++++ Data for processing ++++
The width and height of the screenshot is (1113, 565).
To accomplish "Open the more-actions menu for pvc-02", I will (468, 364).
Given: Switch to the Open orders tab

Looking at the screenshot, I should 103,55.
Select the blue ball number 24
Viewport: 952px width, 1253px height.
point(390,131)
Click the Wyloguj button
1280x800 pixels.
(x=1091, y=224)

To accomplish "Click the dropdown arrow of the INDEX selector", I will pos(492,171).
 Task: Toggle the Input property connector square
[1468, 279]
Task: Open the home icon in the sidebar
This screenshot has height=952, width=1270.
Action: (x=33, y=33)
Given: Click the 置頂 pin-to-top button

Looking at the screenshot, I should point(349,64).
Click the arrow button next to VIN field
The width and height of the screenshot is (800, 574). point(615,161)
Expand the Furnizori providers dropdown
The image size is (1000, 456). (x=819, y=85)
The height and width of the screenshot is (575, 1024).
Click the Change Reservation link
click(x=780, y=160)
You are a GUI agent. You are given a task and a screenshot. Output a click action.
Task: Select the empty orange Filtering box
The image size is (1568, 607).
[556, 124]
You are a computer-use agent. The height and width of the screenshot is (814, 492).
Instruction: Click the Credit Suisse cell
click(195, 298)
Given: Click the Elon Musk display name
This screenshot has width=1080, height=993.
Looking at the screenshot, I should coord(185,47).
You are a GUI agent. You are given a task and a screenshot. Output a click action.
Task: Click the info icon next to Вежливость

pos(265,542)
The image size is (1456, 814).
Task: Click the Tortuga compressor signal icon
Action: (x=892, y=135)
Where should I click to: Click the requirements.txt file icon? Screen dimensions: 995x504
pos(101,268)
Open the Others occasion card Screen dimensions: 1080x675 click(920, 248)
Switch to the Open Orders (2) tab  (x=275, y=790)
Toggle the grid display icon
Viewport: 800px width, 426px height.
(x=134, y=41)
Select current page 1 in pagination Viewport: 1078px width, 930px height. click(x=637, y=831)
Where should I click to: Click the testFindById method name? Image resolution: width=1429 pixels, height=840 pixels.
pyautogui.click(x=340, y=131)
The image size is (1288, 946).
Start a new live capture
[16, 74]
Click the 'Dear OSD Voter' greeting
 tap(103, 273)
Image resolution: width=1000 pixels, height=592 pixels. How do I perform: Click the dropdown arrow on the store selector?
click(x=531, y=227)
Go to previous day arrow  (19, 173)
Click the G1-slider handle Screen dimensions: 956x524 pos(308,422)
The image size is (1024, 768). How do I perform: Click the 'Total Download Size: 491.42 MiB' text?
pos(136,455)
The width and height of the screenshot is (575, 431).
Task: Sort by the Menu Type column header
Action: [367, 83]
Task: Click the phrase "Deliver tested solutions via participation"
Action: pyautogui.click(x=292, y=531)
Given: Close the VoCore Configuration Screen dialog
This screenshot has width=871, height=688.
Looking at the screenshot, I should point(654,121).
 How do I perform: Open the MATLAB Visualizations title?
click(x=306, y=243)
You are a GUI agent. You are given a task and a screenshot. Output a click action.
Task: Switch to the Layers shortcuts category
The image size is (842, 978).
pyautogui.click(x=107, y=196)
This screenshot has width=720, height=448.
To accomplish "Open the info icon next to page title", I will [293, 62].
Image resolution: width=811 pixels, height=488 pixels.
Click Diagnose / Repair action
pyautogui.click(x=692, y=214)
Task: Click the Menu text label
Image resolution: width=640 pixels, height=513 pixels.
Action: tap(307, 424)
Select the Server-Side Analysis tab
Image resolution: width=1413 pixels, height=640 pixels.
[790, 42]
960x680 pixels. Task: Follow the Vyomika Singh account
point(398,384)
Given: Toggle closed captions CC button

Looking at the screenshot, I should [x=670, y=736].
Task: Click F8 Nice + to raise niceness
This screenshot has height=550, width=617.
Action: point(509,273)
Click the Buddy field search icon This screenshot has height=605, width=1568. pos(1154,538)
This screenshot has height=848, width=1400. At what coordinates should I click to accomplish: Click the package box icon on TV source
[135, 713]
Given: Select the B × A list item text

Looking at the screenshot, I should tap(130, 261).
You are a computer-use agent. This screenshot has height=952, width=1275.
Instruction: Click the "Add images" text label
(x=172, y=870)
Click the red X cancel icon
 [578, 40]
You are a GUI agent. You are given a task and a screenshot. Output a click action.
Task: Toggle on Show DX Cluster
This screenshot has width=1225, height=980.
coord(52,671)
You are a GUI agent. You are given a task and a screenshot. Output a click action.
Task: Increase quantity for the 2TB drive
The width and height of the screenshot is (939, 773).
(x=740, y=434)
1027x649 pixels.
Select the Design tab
++++
**Job**
Extract each line of the records above that contains the string "icon". Case matters, so a line counts only if its letters match in uppercase and lowercase.

**Solution to this exercise**
Task: Open the home icon in the sidebar
Task: Click the info icon next to Вежливость
Task: Click the Tortuga compressor signal icon
Where should I click to: Click the requirements.txt file icon? Screen dimensions: 995x504
Toggle the grid display icon
To accomplish "Open the info icon next to page title", I will [293, 62].
Click the Buddy field search icon This screenshot has height=605, width=1568. pos(1154,538)
This screenshot has height=848, width=1400. At what coordinates should I click to accomplish: Click the package box icon on TV source
Click the red X cancel icon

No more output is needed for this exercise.